Isu kedua terkait kebijakan itu sendiri, Ombudsman menyadari bahwa landasan filosofi dan yuridis Permenaker tersebut relatif kuat dan ideal.
Namun, sisi sosiologis yang meresonansi realitas empirik kehidupan pekerja tidak tertangkap dengan baik. Teks yang ideal akan tak bermanfaat bagi penyelesaian masalah jika tidak memperhatikan konteks besar yang krusial.
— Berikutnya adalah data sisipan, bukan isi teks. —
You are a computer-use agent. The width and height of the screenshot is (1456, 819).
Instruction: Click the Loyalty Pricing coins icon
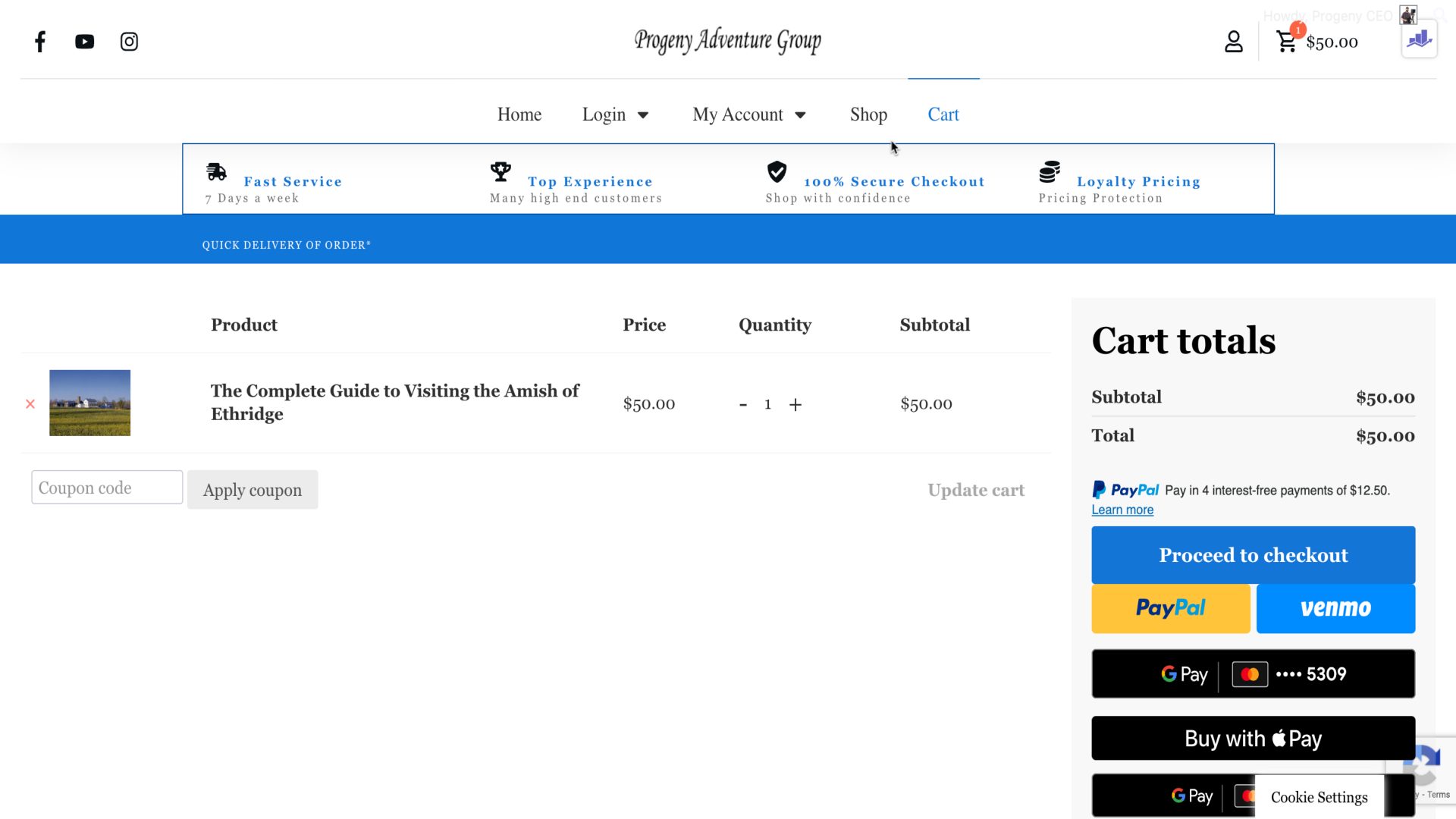(x=1050, y=172)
“Suatu kebijakan yang baik harus meresonansi suasana kebatinan publik. Nah, apakah Permenaker itu sensitif dengan kerentanan hidup pekerja yang bergulat dengan situasi bertahan hidup ketika putus kerja,” ujarnya.
“Jelas, pekerja mengalami tekanan PHK, kenaikan UMP yang tertahan tahun ini, serta inflasi yang menggerus daya beli pekerja di tengah minimnya tabungan nyata yang ada,” tambah Robert.
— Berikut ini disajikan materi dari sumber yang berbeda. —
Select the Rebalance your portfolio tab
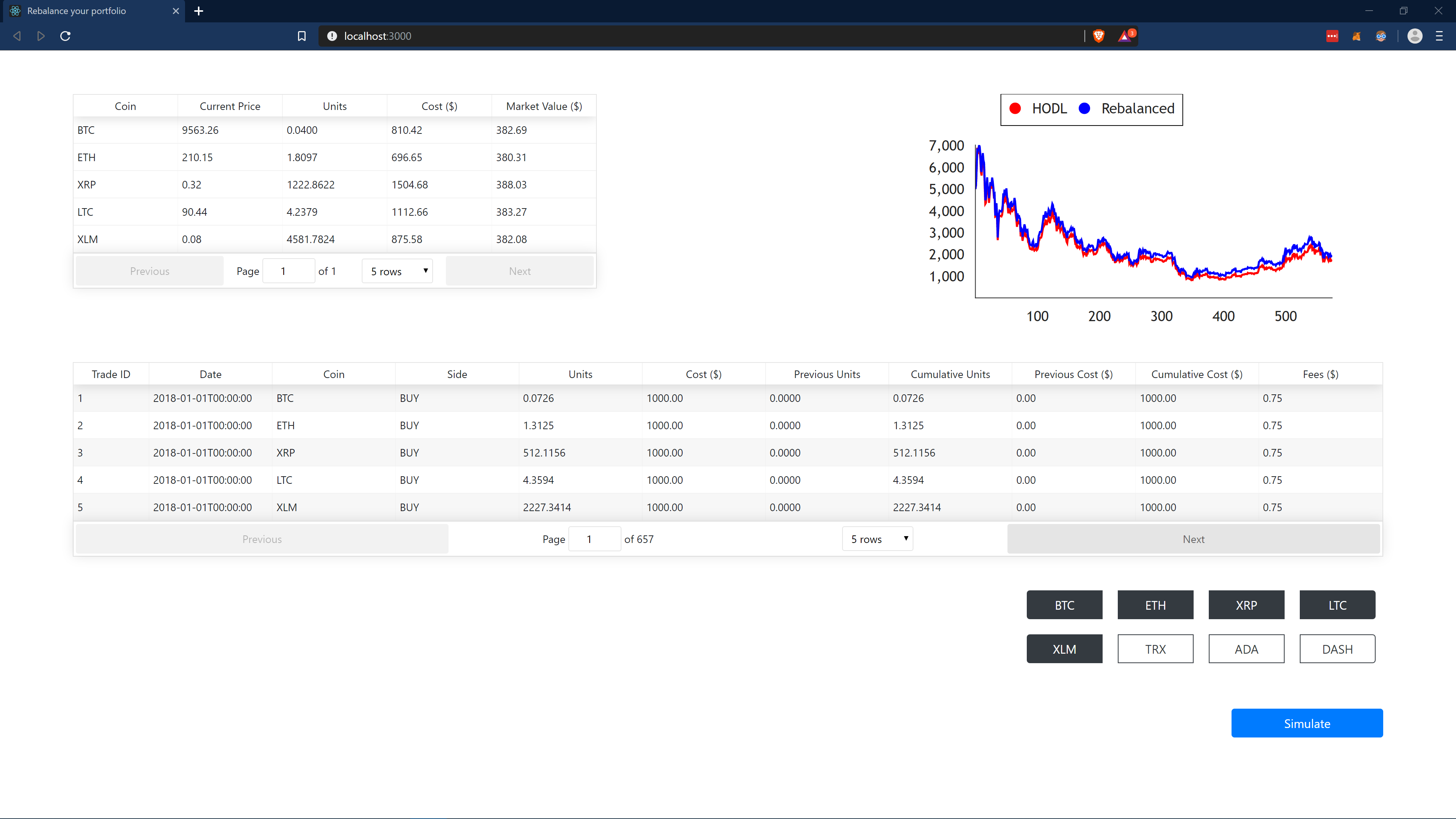 77,11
Ia juga menyampaikan, narasi yang dibangun bahwa sudah ada alternatif Jaminan Kehilangan Pekerjaan (JKP), itu sesungguhnya tidak sepenuhnya tepat.
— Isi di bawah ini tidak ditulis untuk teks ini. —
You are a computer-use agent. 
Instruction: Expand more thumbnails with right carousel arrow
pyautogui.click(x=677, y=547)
“Kita semua tahu, JKP hari ini tidak inklusif, karena cakupannya terbatas pada pekerja formal tetap dengan masa iuran tertentu yang terkena PHK, bagaimana dengan pekerja informal, bagaimana dengan pekerja yang habis masa kontrak, mengundurkan diri dan sebagainya, ini tidak bisa mengakses manfaat JKP,” katanya.
“Belum lagi kalau kita bicara soal prosedur administrasi klaim manfaatnya paling lambat tiga bulan sesudah PHK, kalau tidak akan hangus,” jelas Robert.
Aspek ketiga adalah strategi pemberlakuan ke depan. Melihat situasi saat ini, menurut Robert, Permenaker tersebut diperpanjang masa transisinya dari 3 bulan menjadi setahun bahkan dua tahun untuk pemberlakuannya.
Selain diperkirakan semakin terkendalinya pandemi COVID-19 dan mulai pulihnya ekonomi tahun depan, juga agar pelaksanaan JKP sebagai bantalan sosial-ekonomi jangka pendek bisa ditata lebih baik sebagai “katup penyangga” atas kehidupan pekerja/buruh.
Dalam konteks JKP, tuturnya, usulan masa transisi setahun hingga dua tahun bagi Permenaker JHT tersebut.
“Sebagai bantalan ekonomi bagi pekerja yang terkena PHK atau berhenti kerja, mereka tentu tidak bisa memperoleh JKP seketika karena masa iuran paling sedikit 12 bulan (setahun) dalam 24 bulan (dua tahun) dan telah membayar iuran paling singkat 6 bulan berturut-turut sebelum PHK,” jelasnya.
Sembari menunggu masa setahun tersebut untuk bisa klaim manfaat JKP, maka JHT jangan berlaku dulu setahun ke depan.
“Jadi revisi atas kebijakan baru soal JHT itu bukan menyangkut filosofinya sebagai instrumen perlindungan jangka panjang, tabungan hari tua, tapi hanya terkait masa transisi pemberlakuan dari 3 bulan (Mei 2022, sesuai Pasal 15 Permenaker Nomor 2 tahun 2022) menjadi setahun,” ujarnya.
“Kita tetap mesti konsisten menata sistem SJSN secara menyeluruh, strategi transisi atas JHT ini merupakan pilihan tindakan taktis sementara,” pungkas Robert.